Tom Craver recently wrote on our blog, "I suspect if you want to use MM to break out of the current situation, a solar powered wish box is pretty much required. "
That got me thinking: what is "the current situation?" Tom was answering a post about the rich-poor gap. But depending on how you look at it, there is room for several kinds of improvement. And not everyone will agree on what should be improved, and what is "part of the human condition" and should be left alone.
Pain: It used to be thought that pain was valuable, and so anesthetics shouldn't be used. Today, failing to use anesthetics in dentistry and surgery would be unthinkable. Is it desirable to minimize (not eliminate) pain?
Tragedy: Where do you draw the line between tragedy and healthy change? There's an old saying, along the lines of: I'm quirky, you're neurotic, he's crazy. By analogy: My death is unacceptable; your death is tragic; their deaths are simply part of the cycle of life. Would we stagnate in the event of a successful effort to minimize untimely death, as well as other massive losses and dislocations? Or would we simply be freer to dare more?
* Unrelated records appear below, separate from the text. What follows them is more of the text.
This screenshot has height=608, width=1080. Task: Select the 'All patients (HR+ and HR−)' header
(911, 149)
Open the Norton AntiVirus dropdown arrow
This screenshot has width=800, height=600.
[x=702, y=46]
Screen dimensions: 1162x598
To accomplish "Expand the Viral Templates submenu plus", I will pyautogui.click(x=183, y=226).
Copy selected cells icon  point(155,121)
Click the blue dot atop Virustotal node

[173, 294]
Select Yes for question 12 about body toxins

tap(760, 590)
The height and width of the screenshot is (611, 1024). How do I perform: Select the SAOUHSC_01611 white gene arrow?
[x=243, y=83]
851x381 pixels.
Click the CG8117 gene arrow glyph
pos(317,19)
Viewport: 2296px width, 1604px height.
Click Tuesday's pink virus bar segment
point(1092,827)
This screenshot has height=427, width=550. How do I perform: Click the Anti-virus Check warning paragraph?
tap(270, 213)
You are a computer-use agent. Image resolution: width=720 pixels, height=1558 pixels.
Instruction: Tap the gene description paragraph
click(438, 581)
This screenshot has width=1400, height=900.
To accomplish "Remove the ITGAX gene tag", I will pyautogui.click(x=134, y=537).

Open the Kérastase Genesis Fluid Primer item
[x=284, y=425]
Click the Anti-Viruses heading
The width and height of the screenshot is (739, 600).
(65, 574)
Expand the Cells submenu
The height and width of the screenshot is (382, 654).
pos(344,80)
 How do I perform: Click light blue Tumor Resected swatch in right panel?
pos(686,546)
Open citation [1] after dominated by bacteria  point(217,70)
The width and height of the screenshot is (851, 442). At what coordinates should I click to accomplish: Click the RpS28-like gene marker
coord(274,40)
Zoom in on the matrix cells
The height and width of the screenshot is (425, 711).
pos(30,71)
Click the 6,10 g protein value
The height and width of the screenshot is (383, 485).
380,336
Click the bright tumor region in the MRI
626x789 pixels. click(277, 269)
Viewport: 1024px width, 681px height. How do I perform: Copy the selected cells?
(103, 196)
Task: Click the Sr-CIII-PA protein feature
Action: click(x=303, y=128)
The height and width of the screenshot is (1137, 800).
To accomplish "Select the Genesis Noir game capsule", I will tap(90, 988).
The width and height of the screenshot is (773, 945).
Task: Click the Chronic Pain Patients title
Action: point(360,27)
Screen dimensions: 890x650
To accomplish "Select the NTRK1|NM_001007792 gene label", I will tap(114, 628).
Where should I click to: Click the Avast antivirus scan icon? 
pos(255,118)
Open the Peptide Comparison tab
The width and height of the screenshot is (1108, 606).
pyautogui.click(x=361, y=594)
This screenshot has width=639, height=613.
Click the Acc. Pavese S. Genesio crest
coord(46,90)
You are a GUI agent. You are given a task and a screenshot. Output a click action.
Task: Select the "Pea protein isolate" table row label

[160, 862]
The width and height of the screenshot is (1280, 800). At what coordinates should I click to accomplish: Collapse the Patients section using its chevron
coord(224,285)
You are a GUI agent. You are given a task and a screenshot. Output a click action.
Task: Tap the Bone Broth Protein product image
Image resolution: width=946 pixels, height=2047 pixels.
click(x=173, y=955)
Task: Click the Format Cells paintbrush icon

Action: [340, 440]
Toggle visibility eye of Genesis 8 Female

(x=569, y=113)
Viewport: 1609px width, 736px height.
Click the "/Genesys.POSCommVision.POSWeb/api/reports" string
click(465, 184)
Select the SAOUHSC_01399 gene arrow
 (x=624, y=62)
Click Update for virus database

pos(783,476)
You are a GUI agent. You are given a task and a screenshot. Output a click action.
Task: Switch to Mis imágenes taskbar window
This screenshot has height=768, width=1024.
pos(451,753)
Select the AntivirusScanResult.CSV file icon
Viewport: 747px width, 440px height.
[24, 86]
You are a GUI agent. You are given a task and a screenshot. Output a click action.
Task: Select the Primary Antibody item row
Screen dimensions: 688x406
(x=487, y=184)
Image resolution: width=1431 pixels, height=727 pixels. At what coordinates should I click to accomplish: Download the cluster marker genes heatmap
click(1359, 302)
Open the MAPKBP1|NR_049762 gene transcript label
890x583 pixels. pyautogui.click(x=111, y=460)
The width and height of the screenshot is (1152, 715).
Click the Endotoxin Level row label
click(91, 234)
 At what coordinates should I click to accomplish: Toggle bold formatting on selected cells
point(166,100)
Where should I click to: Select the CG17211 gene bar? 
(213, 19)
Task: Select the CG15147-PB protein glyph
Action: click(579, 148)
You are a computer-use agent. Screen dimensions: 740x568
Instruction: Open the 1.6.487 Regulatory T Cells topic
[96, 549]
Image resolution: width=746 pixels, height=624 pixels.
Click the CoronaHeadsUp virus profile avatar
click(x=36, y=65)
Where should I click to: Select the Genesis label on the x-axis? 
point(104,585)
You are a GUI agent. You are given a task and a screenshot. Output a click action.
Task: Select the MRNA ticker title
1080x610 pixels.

Unhappiness: Trying to increase people's happiness by changing external factors doesn't seem to work. Changing internal factors (neurochemistry) is a question for medical ethics. Is "not depressed" the optimum level of health? Or would we do better to choose a more positive standard?
Relative poverty: Is it inherently bad to have some people much richer than others? Or does it only become bad when lack of resources causes some other kind of badness? Given that disparities in resources are likely to continue, is there a way to mitigate the pervasive (perhaps universal) cargo cult in which expensive possessions are thought to be inherently beneficial, and their lack inherently bad?
Lost potential: It's difficult, and perhaps impossible, to define (and thus assign limits to) human potential. But it seems clear that a severely malnourished child, a well-fed couch potato, and a prisoner will all have trouble reaching their full potential.
So what could rapid, local, inexpensive, clean, high-tech manufacturing do about these problems--assuming we decide that they are problems?
First, it could provide the basic necessities of life--food, water, clothing, shelter--universally and inexpensively. There will be no way to pretend that any starving person was not deliberately starved by someone. Assuming that deliberate starvation is not allowed to persist in the world, this will mitigate malnutrition, starvation, water-borne disease, and exposure, thus reducing pain, tragedy, and lost potential.
Second, really cheap computer hardware (including sensors) could make a big difference. Communication could help to minimize abuses of all sorts. Education could help to maximize people's potential. Environmental monitoring, in combination with more efficient technology, could make it easier to support billions of people sustainably on our planet.
Medical research and treatment could benefit substantially from rapid prototyping, inexpensive manufacturing, and better computers and sensors. It will become far easier to gather data about diseases and treatments, and to distribute new treatments as they are developed. This will further reduce pain, tragedy, and lost potential, and may also lead to optimum levels of happiness as we learn more about the brain and mind.
There's one thing on the status-quo list that I have not addressed. I simply don't know what to say about it. Americans have no right to say "Be happy with what you have" to the vast majority of the world's population that has less than we do. Ironically, there are lots of people in America who have more than enough to alleviate all material problems, but who ascribe their unhappiness to not having enough.
The best answer I can think of, in this late-night philosophical ramble, is to work on the concrete problems first. If we can achieve a world where lack of wealth is no longer a cause of scarcity and tragedy, then perhaps the perception of money can start to shift. Imagine money as a tool of enrichment rather than competition--something that people bother to accumulate only when they have a good place to invest it, whether that be art, science, or exploration.